Obituary: Glenn A. Kent, National Security Strategist, Senior RAND Research Fellow
For Release
Thursday
April 26, 2012
Lt. Gen. Glenn A. Kent, a strategist, analyst and teacher whose career spanned World War II, the Cold War and the post-Cold War eras, died April 25.
Kent devised the framework that would serve as the U.S. government's general plan for nuclear war from 1961 to 2003. His "single integrated operational plan" governed the war-time deployment of nuclear weapons by land, sea and air.
An acute analyst of U.S. nuclear strategy, Kent served 33 years in the U.S. Air Force, from which he retired from active duty as Lieutenant General in 1974. In 1982 he became a senior research fellow at RAND Corporation, a nonprofit research institution, where he worked for more than 20 years before retiring in 2008.
"Lt. Gen. Kent made enormous contributions to the field of defense analysis and evaluation during his two careers, at RAND and in the U.S. Air Force," said RAND President Michael Rich. "He is known for his emphasis on logic, rigor, clarity and transparency in both thought and expression—high standards he achieved and taught."
At a period of deep distrust between the U. S. and Soviet Union, Kent helped convince both sides that prudent and mutual reductions in nuclear weapons could lead to a more stable nuclear balance.
Kent shaped the development of the U.S. Air Force's F-15 and F-16 fighters, and was closely involved with surveillance and control weapon systems such as JSTARS and AWACS, technologies that revolutionized air battle management. He often referred to these systems as "the eyes and ears of commanders around the world."
His Strategy-to-Task process led to well-founded investment strategies and systems such as the Joint Direct Attack Munition (JDAM), which transformed air-delivered munitions.
"Lt. Gen. Kent was the consummate teacher, and those with whom he worked were his students, whether they were junior or senior in their positions," said Natalie Crawford, former vice president and director of RAND Project AIR FORCE. "The span of his influence was very broad, and the variety of the major issues he addressed was enormous."

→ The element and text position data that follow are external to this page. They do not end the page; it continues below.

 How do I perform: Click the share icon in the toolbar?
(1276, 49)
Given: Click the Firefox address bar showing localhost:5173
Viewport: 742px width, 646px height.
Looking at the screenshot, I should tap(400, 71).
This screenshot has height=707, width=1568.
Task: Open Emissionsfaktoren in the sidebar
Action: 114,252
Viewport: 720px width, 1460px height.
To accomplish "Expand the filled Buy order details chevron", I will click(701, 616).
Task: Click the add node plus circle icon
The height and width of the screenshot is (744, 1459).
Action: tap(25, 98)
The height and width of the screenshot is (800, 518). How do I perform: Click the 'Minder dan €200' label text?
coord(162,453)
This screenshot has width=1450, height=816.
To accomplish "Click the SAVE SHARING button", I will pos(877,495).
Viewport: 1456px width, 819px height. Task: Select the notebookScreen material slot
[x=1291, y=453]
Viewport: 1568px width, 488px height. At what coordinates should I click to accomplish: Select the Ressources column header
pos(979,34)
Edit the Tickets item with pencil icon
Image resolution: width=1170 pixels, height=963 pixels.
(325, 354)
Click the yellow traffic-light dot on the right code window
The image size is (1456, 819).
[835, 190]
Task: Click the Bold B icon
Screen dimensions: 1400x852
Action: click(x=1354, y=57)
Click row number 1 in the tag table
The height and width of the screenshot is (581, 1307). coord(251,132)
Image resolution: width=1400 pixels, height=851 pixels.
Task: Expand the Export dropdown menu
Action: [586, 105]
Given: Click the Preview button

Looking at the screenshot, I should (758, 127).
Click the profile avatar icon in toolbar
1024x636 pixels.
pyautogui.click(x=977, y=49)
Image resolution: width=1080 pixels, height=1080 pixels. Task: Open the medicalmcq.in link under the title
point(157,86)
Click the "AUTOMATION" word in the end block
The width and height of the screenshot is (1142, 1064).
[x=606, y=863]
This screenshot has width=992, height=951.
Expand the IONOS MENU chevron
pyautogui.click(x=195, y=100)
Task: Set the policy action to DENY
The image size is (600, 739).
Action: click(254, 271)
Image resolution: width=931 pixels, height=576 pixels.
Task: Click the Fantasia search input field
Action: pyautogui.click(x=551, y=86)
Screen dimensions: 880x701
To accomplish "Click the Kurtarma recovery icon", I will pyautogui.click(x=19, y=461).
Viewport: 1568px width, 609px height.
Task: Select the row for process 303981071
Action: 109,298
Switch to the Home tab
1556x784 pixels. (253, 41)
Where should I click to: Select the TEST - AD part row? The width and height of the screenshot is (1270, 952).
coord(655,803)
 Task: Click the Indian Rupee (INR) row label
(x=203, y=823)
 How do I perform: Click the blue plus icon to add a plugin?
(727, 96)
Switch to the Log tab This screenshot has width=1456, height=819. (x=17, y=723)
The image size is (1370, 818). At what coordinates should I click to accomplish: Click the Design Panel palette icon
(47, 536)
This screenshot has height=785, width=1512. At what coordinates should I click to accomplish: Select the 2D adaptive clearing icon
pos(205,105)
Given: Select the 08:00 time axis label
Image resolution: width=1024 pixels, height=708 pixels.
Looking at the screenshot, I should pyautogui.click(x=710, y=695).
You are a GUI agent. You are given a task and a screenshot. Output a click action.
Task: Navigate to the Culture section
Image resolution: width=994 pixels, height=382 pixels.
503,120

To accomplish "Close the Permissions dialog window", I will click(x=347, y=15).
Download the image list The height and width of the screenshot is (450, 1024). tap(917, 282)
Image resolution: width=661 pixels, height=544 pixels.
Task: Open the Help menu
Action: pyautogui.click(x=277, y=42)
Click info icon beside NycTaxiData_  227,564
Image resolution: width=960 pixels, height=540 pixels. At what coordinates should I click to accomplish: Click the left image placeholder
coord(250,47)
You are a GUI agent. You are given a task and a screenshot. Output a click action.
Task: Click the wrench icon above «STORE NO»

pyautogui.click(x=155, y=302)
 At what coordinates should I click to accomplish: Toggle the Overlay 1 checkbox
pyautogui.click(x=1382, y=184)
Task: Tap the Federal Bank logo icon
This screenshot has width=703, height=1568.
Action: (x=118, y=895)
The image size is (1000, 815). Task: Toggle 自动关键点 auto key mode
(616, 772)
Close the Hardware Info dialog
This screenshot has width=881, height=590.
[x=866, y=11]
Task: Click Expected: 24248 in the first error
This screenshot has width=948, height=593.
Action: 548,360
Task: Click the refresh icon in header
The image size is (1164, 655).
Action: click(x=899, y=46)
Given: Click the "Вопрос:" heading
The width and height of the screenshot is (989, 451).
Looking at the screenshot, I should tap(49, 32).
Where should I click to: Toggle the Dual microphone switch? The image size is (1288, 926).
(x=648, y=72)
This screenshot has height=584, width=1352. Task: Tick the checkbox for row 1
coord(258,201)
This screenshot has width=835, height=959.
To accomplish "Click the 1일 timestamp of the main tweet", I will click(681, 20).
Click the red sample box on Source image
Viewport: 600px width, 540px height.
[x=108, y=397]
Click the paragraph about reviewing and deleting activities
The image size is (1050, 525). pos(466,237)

"Glenn Kent has done more to illuminate the decision process on key Department of Defense issues through analysis than any other individual," former U.S. Secretary of Defense Harold Brown wrote in the foreword to Kent's book, Thinking About America's Defense: An Analytical Memoir.
"Kent's influence … goes beyond the effect of particular studies, through both his mentoring efforts and his style: simplicity and transparency of the model; clear choice of measure of merit as seen through the eyes of the decisionmaker; realistic inputs on costs and on technological issues; uncovering the key drivers of the outcome; and displaying the way in which the answers depend on the assumptions," Brown wrote.